03 de novembro | 2024
Parques de Olímpia não têm culpa pela pornografia infantil. Responsabilidade é de quem produz e consome conteúdo ilegal
Líder da quadrilha investigada é natural de Olímpia, fator que contribuiu para a repercussão envolvendo o nome da cidade e seus parques aquáticos. O fato gravíssimo é que crianças estão sendo induzidas pela internet, inclusive através de jogos.

O delegado responsável pela investigação explicou que os parques em si não têm como impedir que os milhões de visitantes que vêm a Olímpia todos os anos, tirem fotos, especialmente em áreas de banho, e que o problema está nas pessoas que usam essas imagens com fins criminosos.

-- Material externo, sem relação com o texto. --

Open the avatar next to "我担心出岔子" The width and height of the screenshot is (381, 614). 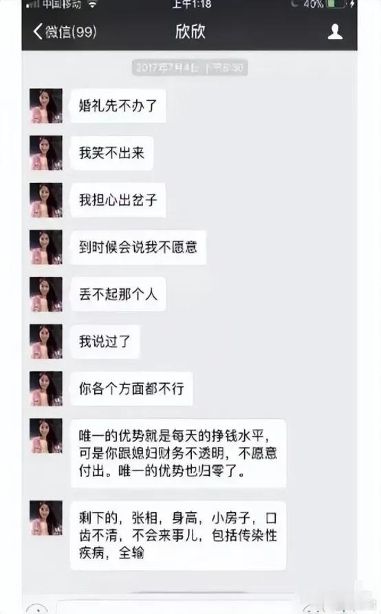point(46,200)
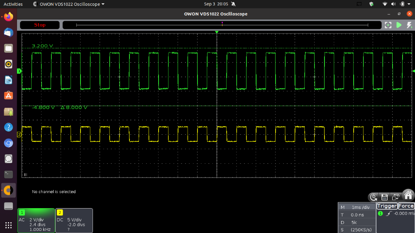Toggle channel 2 yellow panel
415x233 pixels.
[x=74, y=221]
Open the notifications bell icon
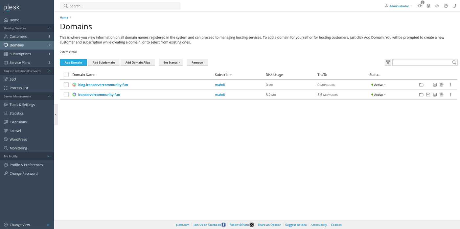The width and height of the screenshot is (460, 229). 420,6
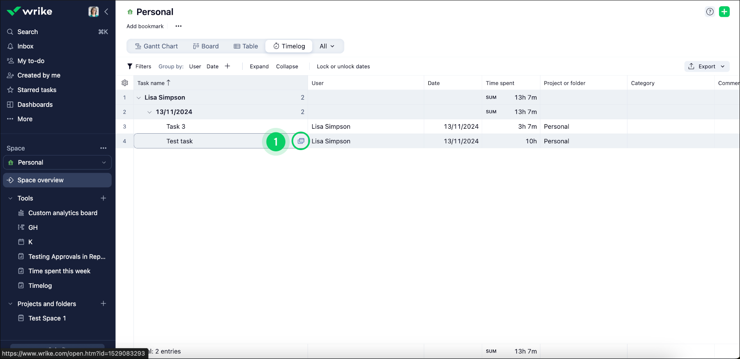Viewport: 740px width, 359px height.
Task: Collapse the Lisa Simpson group row
Action: (x=139, y=98)
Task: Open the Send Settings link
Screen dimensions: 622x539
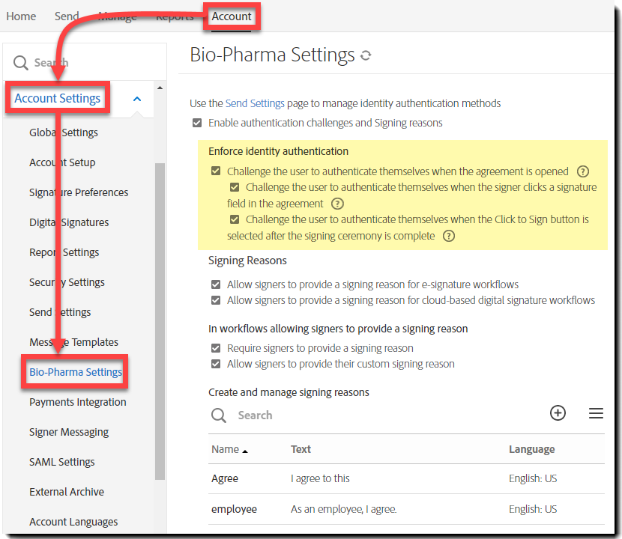Action: 255,103
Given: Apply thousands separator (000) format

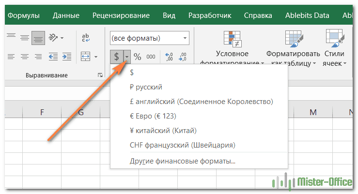Looking at the screenshot, I should point(151,57).
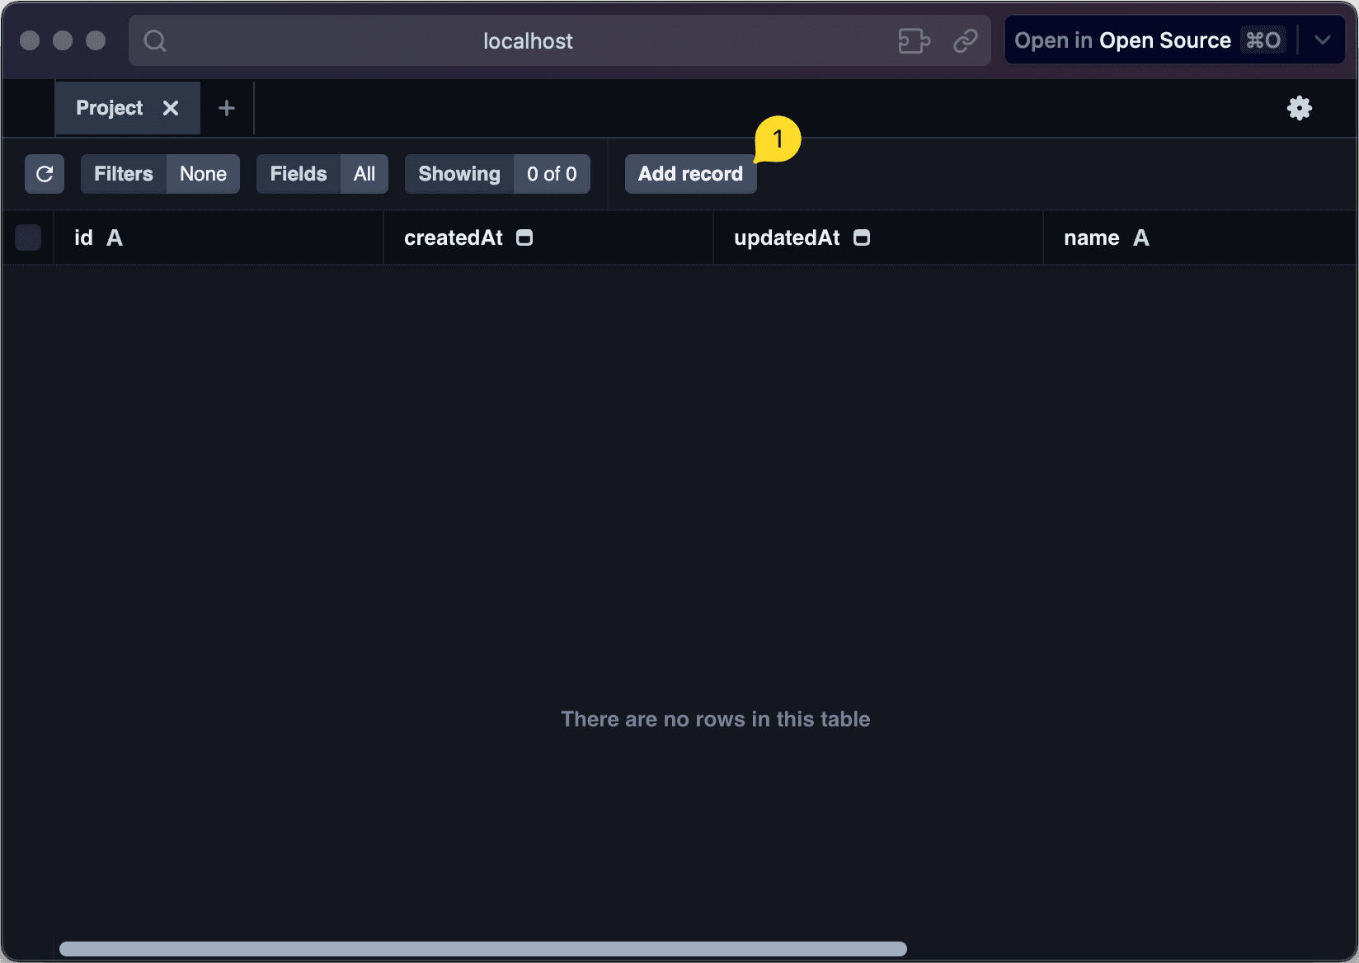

Outro fator que gerou grande repercussão foi a descoberta de que o líder da quadrilha investigada é natural de Olímpia. Essa ligação do suspeito principal com a cidade contribuiu para que o nome de Olímpia fosse associado ao caso.
PARQUES ATRAEM
MILHÕES DE VISITANTES ANUALMENTE
As investigações começaram após denúncias de que visitantes estariam tirando fotos de crianças e adolescentes em trajes de banho em parques aquáticos, como é comum em locais de lazer, e que esses registros estavam sendo indevidamente compartilhados na internet.
Em um ambiente público e turístico como o parque, onde pessoas naturalmente fotografam seus familiares, o controle de cada imagem é impraticável.
O delegado afirmou que o foco das autoridades então passou para as redes de exploração e nos consumidores desse conteúdo, que buscam essas imagens e as deturpam. “Os parques não têm culpa pelo comportamento dessas pessoas, mas é importante que a sociedade esteja atenta ao mau uso de fotos que parecem inofensivas,” completou.
ORIENTAÇÃO AOS PAIS E RESPONSÁVEIS
Para as autoridades, o caso de Olímpia é um alerta para que pais e responsáveis redobrem o cuidado com fotos de menores que possam acabar nas redes sociais. O delegado destacou que é essencial que as famílias monitorem a atividade online dos filhos e que estejam sempre atentas ao que é compartilhado em ambientes digitais.
Durante a investigação, foi descoberto que o conteúdo era compartilhado em várias plataformas, como WhatsApp e Telegram, além de jogos digitais populares entre menores, como o Roblox. As autoridades alertam que esses ambientes online são espaços vulneráveis, onde muitos predadores abordam menores, fingindo ser outros jovens.
ANÁLISE:
PERFIL DOS CONSUMIDORES
DE PORNOGRAFIA INFANTIL
De acordo com especialistas, o consumo de pornografia infantil é considerado um distúrbio grave, geralmente associado à pedofilia. Na psiquiatria, os consumidores desse tipo de conteúdo são vistos como portadores de transtornos que comprometem sua percepção moral e ética, levando-os a objetificar crianças.
A Operação Lobo Mau prendeu dezenas de pessoas em flagrante e mobilizou 595 policiais em todo o país. Os mandados foram cumpridos em 20 estados e no Distrito Federal, com grande repercussão.
O Ministério Público e a Polícia Civil reforçam a importância de que os pais e a sociedade se mobilizem para proteger as crianças e adolescentes de ambientes vulneráveis, como plataformas digitais, onde os criminosos atuam.